Directions for this task: Change "The width and height of the screenshot is" to "The screenshot dimensions are" in the data from the line with "In order to click on video-duration: 22:40" up to and including the line with "coordinates (172, 426).", and give back only those lines with everything else unaltered.

================

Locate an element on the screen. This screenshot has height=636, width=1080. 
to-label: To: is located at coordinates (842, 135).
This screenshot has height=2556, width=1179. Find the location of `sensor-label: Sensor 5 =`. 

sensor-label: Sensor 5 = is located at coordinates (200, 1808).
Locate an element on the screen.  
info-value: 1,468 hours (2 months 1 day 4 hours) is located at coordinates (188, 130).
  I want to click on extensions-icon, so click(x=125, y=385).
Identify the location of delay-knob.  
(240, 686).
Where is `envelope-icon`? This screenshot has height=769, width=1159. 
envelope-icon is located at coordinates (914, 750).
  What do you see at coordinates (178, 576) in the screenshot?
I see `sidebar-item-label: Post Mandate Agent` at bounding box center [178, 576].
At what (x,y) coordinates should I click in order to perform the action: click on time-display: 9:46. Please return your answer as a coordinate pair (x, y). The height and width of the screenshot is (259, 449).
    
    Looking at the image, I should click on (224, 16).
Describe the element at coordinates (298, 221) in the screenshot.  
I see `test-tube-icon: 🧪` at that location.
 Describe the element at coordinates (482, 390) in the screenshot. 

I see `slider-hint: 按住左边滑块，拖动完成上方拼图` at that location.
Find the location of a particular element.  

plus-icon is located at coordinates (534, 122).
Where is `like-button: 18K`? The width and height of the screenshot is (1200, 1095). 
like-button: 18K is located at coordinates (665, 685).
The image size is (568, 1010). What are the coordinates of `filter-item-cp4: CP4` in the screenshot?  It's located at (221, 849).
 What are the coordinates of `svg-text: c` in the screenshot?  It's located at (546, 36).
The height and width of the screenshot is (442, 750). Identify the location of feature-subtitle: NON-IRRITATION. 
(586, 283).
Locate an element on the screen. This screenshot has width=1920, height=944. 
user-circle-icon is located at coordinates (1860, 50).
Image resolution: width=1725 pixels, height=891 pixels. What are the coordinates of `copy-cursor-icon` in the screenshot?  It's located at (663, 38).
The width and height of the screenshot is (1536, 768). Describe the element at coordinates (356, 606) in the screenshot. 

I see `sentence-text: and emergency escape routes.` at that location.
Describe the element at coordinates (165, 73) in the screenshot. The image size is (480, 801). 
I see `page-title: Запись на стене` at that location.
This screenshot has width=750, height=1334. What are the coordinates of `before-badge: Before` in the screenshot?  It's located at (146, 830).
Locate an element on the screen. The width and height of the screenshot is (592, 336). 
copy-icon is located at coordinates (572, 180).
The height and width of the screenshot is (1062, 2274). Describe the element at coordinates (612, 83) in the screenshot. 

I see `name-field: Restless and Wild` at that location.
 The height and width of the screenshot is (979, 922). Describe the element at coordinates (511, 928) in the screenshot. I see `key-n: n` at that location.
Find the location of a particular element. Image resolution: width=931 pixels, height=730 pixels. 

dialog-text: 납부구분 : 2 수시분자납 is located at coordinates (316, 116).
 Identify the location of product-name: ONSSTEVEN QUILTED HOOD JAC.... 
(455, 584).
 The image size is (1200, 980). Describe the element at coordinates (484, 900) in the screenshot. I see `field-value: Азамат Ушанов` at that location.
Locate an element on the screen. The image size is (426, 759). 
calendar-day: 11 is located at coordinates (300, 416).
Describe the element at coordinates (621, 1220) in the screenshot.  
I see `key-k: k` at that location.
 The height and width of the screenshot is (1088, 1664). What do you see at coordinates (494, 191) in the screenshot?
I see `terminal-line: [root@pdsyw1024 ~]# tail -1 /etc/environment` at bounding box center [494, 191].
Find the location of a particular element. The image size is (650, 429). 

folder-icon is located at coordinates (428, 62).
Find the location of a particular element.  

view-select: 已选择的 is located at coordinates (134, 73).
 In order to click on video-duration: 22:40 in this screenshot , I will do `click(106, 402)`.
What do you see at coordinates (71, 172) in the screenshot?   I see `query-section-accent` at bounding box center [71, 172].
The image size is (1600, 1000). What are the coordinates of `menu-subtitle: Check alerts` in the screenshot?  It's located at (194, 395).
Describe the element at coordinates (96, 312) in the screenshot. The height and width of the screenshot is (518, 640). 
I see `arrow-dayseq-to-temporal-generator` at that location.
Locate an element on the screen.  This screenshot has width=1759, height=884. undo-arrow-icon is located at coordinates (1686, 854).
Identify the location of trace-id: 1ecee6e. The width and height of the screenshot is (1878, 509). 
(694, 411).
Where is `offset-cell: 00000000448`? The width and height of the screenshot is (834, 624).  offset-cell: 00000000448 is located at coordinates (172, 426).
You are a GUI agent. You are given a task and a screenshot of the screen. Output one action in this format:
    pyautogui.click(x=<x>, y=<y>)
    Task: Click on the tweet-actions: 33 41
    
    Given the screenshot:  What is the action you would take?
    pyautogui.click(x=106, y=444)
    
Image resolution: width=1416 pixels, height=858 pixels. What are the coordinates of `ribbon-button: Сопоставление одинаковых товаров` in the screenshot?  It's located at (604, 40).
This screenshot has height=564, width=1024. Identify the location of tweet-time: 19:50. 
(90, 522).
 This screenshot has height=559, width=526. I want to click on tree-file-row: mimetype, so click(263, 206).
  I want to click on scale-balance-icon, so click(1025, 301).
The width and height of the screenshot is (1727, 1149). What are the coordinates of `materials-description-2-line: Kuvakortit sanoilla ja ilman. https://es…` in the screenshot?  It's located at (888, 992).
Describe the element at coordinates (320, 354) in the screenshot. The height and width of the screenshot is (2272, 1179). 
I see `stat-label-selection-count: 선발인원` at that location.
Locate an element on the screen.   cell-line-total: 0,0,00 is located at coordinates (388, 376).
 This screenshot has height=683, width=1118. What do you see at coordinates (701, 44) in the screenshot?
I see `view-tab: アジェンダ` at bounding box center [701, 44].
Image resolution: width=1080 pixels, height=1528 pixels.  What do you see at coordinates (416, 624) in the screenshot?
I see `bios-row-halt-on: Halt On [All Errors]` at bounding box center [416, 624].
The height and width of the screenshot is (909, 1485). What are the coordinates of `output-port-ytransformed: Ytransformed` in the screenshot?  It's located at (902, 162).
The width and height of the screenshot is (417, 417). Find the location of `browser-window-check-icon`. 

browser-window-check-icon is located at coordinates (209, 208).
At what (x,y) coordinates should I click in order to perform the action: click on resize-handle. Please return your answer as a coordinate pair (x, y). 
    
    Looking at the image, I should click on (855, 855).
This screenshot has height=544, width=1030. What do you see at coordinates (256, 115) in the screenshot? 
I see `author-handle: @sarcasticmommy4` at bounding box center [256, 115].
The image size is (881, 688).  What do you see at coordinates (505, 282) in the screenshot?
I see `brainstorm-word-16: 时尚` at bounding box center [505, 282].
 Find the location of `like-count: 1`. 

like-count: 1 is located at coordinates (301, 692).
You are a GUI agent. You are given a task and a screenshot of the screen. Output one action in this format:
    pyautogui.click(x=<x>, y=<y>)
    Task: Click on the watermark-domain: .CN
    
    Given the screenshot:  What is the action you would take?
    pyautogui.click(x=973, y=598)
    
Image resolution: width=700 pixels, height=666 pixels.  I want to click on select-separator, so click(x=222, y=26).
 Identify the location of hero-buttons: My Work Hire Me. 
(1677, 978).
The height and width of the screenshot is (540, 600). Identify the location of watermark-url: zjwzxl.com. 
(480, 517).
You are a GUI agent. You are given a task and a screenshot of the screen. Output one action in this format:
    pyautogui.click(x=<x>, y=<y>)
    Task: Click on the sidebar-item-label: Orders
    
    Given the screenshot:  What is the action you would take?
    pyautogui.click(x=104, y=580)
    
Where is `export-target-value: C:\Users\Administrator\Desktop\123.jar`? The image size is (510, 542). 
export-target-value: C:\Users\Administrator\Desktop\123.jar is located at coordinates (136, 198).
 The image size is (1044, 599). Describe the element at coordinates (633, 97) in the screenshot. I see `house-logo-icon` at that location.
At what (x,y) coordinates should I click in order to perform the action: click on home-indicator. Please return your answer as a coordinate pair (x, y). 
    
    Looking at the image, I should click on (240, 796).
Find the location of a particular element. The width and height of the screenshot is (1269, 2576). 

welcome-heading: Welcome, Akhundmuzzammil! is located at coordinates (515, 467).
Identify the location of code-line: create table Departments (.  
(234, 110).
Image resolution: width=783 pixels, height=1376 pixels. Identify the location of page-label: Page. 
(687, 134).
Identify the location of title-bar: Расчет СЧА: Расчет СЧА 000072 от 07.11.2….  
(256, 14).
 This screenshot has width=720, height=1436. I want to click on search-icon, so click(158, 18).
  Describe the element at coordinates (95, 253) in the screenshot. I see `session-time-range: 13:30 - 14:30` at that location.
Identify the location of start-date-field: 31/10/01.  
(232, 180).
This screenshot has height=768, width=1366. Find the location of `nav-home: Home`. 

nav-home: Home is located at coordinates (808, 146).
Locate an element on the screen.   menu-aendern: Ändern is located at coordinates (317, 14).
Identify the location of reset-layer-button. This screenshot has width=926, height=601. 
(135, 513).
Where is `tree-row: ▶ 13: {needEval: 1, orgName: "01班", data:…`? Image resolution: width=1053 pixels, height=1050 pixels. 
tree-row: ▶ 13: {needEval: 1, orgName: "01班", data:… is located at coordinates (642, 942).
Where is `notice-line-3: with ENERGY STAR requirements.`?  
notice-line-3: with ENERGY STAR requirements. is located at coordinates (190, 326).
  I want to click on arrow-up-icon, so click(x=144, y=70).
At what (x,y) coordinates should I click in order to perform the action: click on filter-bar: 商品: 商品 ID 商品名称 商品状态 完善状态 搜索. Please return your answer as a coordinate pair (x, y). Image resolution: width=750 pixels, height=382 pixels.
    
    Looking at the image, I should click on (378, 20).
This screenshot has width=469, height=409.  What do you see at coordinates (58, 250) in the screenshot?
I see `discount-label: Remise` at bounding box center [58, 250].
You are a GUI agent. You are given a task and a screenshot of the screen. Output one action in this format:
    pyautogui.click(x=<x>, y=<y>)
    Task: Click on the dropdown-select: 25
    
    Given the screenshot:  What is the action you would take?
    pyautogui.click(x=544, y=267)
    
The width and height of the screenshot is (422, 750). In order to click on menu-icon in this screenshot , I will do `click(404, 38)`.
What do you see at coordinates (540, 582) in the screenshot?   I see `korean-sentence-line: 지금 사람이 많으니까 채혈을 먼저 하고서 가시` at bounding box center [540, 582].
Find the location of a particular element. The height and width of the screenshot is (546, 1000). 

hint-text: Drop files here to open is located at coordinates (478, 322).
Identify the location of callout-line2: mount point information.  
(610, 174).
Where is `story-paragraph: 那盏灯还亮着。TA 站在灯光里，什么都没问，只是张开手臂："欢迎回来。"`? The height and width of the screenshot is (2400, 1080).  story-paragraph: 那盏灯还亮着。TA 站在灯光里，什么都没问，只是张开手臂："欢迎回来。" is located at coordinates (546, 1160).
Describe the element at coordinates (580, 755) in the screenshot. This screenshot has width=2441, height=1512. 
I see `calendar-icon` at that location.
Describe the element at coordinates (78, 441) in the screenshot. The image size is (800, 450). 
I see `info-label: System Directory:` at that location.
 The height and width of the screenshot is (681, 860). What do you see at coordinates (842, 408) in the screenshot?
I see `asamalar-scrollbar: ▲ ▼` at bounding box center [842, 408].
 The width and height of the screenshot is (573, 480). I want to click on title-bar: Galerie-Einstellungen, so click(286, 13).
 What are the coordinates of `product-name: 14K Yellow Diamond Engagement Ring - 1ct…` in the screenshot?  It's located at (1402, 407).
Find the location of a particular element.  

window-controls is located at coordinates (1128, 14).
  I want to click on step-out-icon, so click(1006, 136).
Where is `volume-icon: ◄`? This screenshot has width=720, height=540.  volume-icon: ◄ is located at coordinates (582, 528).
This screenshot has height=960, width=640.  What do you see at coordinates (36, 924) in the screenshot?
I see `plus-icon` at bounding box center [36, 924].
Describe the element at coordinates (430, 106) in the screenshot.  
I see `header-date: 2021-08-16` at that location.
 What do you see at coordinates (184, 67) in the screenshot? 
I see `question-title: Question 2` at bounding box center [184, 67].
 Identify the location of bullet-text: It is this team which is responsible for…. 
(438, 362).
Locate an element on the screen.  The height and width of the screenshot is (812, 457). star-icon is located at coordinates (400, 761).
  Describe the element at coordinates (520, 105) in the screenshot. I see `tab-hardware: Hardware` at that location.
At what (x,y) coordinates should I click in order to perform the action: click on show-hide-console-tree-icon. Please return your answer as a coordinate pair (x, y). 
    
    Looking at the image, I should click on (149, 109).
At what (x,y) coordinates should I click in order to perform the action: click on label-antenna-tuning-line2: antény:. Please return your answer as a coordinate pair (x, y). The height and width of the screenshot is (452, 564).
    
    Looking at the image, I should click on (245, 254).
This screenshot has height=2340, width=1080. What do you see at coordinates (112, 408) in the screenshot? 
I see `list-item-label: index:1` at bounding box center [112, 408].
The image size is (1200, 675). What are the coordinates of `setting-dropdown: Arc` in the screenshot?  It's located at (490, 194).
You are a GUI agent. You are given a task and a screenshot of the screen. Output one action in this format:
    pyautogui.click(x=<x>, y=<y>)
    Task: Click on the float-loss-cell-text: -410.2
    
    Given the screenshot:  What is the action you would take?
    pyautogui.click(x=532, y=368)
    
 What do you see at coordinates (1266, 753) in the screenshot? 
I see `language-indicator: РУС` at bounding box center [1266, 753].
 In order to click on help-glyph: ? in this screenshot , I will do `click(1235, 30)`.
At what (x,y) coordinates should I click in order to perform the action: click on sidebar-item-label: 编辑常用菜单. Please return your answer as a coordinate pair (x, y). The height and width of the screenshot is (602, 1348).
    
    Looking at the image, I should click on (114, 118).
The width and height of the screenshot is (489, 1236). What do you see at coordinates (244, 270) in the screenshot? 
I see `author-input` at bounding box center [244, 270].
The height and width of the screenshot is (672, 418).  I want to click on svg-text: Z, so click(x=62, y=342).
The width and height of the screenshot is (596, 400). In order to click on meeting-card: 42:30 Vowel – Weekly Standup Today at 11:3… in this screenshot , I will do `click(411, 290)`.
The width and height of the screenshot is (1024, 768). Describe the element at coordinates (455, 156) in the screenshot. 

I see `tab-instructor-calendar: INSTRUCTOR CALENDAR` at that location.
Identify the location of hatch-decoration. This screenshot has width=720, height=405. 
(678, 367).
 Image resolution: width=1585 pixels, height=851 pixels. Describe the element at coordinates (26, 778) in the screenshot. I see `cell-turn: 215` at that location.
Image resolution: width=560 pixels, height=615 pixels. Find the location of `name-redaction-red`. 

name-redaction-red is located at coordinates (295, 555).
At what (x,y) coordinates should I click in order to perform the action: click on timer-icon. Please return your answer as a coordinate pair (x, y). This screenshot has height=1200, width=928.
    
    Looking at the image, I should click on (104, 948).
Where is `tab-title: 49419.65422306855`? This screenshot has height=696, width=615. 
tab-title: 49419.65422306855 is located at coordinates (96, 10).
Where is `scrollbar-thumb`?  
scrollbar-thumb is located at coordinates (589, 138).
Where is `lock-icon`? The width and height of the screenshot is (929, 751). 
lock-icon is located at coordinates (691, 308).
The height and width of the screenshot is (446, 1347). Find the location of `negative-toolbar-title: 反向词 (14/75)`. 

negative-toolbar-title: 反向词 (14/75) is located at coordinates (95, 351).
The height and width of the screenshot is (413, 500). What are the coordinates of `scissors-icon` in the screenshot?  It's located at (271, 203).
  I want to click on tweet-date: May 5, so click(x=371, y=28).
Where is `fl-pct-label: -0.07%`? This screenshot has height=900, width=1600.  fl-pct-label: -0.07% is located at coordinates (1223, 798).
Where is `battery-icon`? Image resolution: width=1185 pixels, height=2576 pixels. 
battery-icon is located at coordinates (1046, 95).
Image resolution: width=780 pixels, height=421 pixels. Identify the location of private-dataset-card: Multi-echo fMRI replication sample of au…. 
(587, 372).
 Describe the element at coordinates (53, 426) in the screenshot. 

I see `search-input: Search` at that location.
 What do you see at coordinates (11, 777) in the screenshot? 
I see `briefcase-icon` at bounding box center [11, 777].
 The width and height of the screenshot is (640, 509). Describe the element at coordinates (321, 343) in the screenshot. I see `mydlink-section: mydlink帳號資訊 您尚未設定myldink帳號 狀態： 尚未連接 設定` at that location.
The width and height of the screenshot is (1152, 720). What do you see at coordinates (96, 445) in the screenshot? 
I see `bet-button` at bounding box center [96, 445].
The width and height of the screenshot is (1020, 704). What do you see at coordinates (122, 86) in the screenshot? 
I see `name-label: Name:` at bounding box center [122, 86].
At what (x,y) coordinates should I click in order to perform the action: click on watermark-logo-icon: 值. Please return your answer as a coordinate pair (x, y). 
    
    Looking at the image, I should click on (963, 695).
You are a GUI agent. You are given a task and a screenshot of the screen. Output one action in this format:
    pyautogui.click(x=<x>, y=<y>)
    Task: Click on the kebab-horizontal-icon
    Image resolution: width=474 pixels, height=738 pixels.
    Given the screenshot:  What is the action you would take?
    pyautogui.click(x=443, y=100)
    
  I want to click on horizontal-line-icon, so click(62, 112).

================

Your response:
 In order to click on video-duration: 22:40 in this screenshot , I will do `click(106, 402)`.
What do you see at coordinates (71, 172) in the screenshot?   I see `query-section-accent` at bounding box center [71, 172].
The image size is (1600, 1000). What are the coordinates of `menu-subtitle: Check alerts` in the screenshot?  It's located at (194, 395).
Describe the element at coordinates (96, 312) in the screenshot. The height and width of the screenshot is (518, 640). 
I see `arrow-dayseq-to-temporal-generator` at that location.
Locate an element on the screen.  This screenshot has width=1759, height=884. undo-arrow-icon is located at coordinates (1686, 854).
Identify the location of trace-id: 1ecee6e. The screenshot dimensions are (1878, 509). 
(694, 411).
Where is `offset-cell: 00000000448`? The screenshot dimensions are (834, 624).  offset-cell: 00000000448 is located at coordinates (172, 426).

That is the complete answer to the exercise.